Except that it depends on choosing an arbitrary local reference frame. It's not one that
extends across the universe because different parts of the universe are moving (very
rapidly) relative to one-another due to expansion. In GR this implies the absence of a
time-like Killing vector and it is why there is no way to define globally conserved energy
in GR.
Brent
It's quite a simple straight forward and intuitive concept, nothing esoteric at all....
Basic common sense really.....
Thanks Brent, I should have mentioned this myself....
Edgar
On Thursday, December 26, 2013 3:26:28 PM UTC-5, Brent wrote:
On 12/26/2013 8:12 AM, John Clark wrote:
On Mon, Dec 23, 2013 at 2:10 PM, Edgar L. Owen <edga...@att.net
<javascript:>> wrote:
> The proof is simply the fact that the time traveling twins meet up
again with
different clock times, but always in the exact same present moment.
This proves
beyond any doubt there are two kinds of time, clock time which varies by
relativistic observer, and the time of the present moment (what I call
P-time)
which is absolute and common to all observers across the universe.

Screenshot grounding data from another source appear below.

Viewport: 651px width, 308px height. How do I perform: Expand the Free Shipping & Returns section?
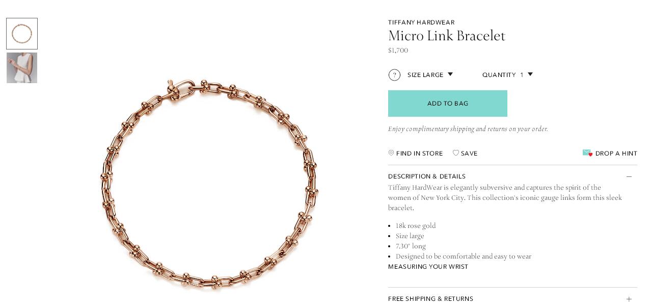[x=512, y=299]
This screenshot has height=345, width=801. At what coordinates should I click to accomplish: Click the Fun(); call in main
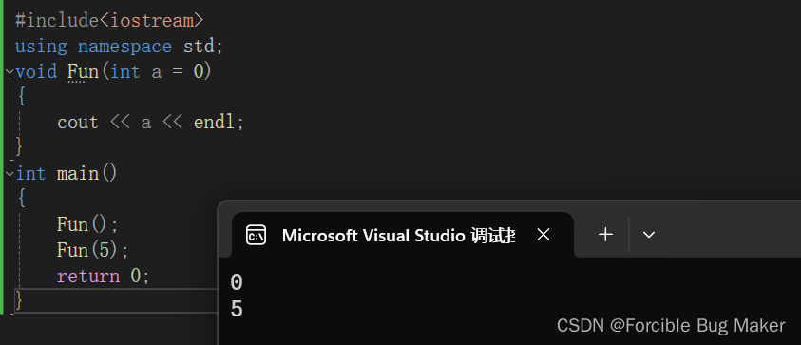pos(87,225)

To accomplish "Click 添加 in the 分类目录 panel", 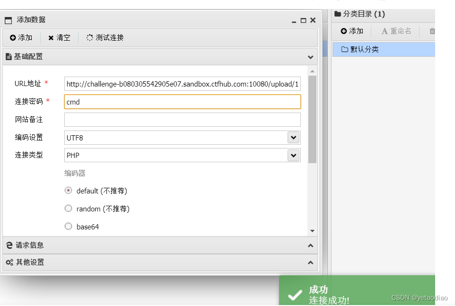I will coord(352,31).
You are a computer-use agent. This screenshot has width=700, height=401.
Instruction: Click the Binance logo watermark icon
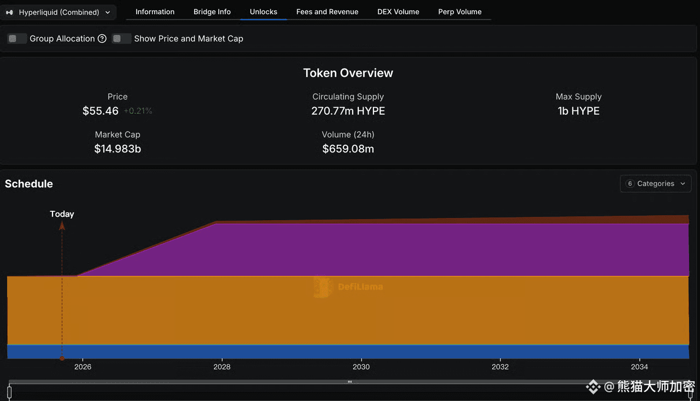pyautogui.click(x=593, y=387)
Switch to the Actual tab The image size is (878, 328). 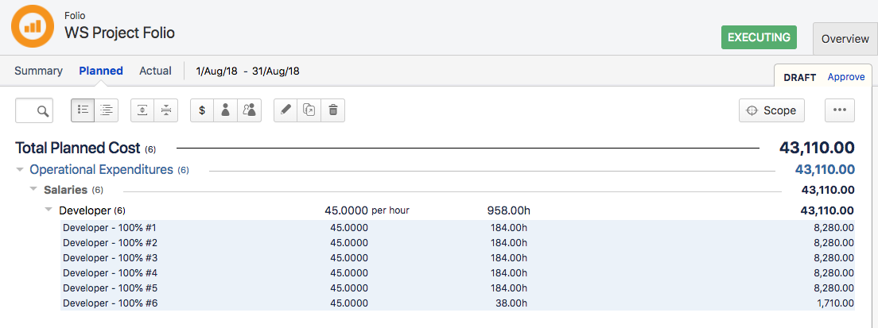pyautogui.click(x=155, y=71)
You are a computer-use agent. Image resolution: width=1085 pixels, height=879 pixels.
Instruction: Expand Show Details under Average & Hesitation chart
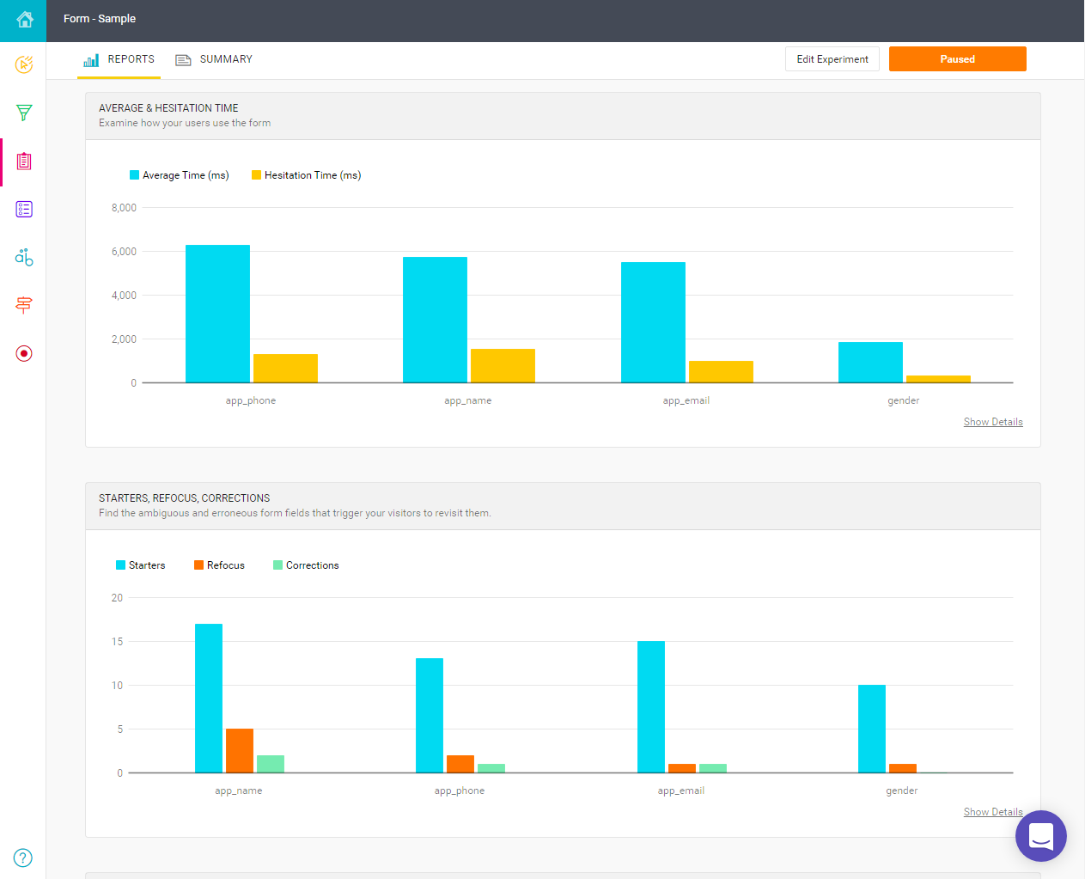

It's all a question of simultaneity, sometimes observers can agree that 2
events
were simultaneous, and sometimes they can not, it all depends on the
circumstances;
and the amount of disagreement can vary from zero to as large a value as
you'd care
to name. So I don't see why zero is more special or "absolute" than any
other number.
And nothing that happens in the Andromeda Galaxy 2 million light years away
can
have any effect on me for 2 million years, and nothing I do can have any
effect on
Andromeda for 2 million years. So even asking "what are things like right
now on
Andromeda?" is a ambiguous question. Does it mean how things look in my
telescope
when light left Andromeda 2 million years ago? Or does it mean Andromeda 2
million
years in the future when something I do here can make a change there? So
what does
"right now" even mean?
It does have a meaning in most models of cosmology. "Now" is defined by a
comoving
frame in the expanding FRW universe. Operationally it means anybody who
sees the CMB
at the same isotropic temperature is sharing the same "now". But this is
selecting
a preferred frame based on empirical boundary conditions. Edgar refers to
his
P-time as being related to curvature of spacetime, so maybe this is what
he's
talking about, but in spite of my asking several times he hasn't replied.